Saint Sava College was one of the earliest academic institutions in Wallachia, Romania. It was the predecessor to both Saint Sava National College and the University of Bucharest.

==History==
It was the continuator of the Princely Academy from Bucharest, and was initially located in the buildings of Saint Sava Monastery, nowadays the site of the University of Bucharest. Its origins are connected to the lectures delivered in Romanian by Gheorghe Lazăr in the Princely Academy, beginning in 1818. After the Filiki Eteria movement from 1821, the Ottoman Sultan forbade the existence of Greek schools, but he allowed the existence of Romanian schools. Thus, by the efforts of Lazăr and of other professors that associated with him, like Eufrosin Poteca, Ion Heliade Rădulescu, Vasile Ardelean, a.k.a. Laszlo Erdely, or Petrache Poenaru, the Saint Sava Academy managed to hold the same academic level as the former Greek-language Princely Academy.
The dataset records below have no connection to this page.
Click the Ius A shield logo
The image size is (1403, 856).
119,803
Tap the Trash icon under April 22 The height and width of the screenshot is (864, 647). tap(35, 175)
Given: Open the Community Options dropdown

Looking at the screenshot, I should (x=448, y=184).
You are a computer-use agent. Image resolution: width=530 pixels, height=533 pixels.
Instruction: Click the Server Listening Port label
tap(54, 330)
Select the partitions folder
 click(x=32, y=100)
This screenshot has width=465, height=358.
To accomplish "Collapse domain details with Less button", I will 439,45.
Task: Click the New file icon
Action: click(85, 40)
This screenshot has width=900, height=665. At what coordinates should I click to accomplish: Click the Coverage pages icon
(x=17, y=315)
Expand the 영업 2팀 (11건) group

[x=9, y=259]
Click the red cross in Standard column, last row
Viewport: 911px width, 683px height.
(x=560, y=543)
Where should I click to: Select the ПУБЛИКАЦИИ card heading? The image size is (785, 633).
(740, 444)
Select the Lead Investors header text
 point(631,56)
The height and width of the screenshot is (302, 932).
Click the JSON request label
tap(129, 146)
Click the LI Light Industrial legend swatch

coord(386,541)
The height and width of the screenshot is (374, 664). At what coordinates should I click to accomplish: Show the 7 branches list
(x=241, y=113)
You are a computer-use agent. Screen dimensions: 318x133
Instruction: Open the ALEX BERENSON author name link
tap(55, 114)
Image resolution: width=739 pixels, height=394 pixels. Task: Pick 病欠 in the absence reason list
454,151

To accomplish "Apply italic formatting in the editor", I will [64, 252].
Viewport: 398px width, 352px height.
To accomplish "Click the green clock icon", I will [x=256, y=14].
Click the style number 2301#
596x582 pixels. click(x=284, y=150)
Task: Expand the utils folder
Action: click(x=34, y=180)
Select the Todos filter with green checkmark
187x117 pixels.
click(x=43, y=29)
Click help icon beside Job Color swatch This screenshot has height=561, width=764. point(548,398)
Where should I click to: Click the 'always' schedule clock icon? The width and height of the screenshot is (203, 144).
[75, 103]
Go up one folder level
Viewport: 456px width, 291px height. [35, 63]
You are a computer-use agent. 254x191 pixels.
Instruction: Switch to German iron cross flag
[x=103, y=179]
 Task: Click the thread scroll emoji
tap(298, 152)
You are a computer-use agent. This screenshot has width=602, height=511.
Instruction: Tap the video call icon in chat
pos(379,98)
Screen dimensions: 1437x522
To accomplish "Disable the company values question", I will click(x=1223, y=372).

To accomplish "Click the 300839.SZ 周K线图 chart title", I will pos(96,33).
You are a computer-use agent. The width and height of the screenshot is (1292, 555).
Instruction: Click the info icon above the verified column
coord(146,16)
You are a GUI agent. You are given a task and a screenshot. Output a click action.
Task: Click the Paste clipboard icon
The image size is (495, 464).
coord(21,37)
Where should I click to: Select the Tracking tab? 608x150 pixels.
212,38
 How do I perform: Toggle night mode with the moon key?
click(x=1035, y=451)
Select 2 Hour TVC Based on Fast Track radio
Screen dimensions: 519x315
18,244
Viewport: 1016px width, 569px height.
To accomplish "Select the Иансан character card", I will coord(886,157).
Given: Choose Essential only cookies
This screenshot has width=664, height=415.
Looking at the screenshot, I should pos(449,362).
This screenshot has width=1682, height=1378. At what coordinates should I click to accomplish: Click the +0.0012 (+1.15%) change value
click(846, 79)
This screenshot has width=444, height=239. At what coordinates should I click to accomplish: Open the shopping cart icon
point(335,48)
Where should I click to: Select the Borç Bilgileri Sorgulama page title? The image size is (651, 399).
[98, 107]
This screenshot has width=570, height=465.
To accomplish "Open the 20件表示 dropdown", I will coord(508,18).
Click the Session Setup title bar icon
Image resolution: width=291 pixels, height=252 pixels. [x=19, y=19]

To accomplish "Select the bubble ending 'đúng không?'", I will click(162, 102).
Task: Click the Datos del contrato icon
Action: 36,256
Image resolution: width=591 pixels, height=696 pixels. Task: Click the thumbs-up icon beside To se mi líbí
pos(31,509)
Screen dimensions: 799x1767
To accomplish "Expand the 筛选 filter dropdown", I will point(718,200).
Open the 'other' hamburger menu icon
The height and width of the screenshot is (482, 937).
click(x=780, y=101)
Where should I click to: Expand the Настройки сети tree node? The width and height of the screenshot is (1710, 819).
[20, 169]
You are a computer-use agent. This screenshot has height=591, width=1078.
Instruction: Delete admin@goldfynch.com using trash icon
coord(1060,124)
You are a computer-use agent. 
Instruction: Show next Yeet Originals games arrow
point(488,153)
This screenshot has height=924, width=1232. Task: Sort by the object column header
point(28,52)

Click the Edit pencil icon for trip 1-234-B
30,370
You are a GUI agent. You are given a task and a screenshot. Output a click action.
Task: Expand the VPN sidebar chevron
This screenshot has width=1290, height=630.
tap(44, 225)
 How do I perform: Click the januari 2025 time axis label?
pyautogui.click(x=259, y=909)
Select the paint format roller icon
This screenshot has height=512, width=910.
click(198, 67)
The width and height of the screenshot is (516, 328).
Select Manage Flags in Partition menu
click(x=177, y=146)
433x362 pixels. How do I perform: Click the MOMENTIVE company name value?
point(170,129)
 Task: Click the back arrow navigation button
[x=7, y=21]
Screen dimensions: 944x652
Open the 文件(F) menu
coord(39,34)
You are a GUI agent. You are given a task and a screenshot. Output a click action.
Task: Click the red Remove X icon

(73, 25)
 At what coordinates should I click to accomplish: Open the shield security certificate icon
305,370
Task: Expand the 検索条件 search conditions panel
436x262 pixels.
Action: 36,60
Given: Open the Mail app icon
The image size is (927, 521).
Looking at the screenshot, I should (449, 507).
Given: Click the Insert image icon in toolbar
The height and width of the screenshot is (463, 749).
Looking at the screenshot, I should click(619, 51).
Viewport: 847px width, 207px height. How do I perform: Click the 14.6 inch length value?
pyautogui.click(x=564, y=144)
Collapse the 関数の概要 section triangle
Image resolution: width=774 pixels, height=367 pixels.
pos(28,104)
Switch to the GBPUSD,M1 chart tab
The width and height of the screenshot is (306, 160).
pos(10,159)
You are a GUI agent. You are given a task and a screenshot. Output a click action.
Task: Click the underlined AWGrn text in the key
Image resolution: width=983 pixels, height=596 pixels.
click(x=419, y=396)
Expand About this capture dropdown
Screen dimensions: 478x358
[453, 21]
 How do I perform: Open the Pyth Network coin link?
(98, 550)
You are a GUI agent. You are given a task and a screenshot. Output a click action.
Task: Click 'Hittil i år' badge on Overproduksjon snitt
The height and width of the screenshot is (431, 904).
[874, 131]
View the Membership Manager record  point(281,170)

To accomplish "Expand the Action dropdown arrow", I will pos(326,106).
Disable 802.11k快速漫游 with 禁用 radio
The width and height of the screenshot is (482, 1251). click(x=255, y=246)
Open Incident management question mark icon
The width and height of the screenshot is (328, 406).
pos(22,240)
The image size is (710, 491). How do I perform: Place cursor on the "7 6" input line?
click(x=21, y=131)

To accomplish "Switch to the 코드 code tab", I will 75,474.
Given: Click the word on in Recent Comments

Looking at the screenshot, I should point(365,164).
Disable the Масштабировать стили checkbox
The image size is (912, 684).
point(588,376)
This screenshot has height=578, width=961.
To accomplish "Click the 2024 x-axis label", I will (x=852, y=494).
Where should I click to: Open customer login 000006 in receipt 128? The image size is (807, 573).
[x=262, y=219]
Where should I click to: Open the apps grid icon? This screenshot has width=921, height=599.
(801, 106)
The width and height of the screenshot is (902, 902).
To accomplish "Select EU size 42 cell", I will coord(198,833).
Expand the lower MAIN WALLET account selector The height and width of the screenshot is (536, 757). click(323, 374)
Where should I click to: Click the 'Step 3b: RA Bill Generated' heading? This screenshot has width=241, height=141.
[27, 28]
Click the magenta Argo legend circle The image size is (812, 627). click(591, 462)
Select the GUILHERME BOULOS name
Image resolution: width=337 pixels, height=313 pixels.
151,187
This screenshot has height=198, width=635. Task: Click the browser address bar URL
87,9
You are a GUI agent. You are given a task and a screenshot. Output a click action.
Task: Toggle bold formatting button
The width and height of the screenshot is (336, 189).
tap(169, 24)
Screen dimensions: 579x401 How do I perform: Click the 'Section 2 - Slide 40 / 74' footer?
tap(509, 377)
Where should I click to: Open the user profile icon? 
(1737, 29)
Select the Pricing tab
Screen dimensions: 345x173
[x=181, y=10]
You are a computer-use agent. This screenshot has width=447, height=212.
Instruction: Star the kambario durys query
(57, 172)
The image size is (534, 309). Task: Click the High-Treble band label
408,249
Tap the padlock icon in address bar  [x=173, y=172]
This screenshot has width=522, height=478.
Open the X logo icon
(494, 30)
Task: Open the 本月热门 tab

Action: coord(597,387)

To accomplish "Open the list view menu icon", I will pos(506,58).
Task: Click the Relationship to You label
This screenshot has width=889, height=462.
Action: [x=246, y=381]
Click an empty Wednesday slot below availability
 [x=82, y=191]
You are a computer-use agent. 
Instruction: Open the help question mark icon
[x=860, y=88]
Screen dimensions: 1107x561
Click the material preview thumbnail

The Academy was split in 1864 on orders from Domnitor Alexandru Ioan Cuza, the purely academic branch being converted into the University of Bucharest, while the secondary education one was organized as the current Saint Sava National College.

==See also==
- Princely Academy of Bucharest

==Sources==
- Pop, Ștefan (1933). "Colegiul Național Sf Sava"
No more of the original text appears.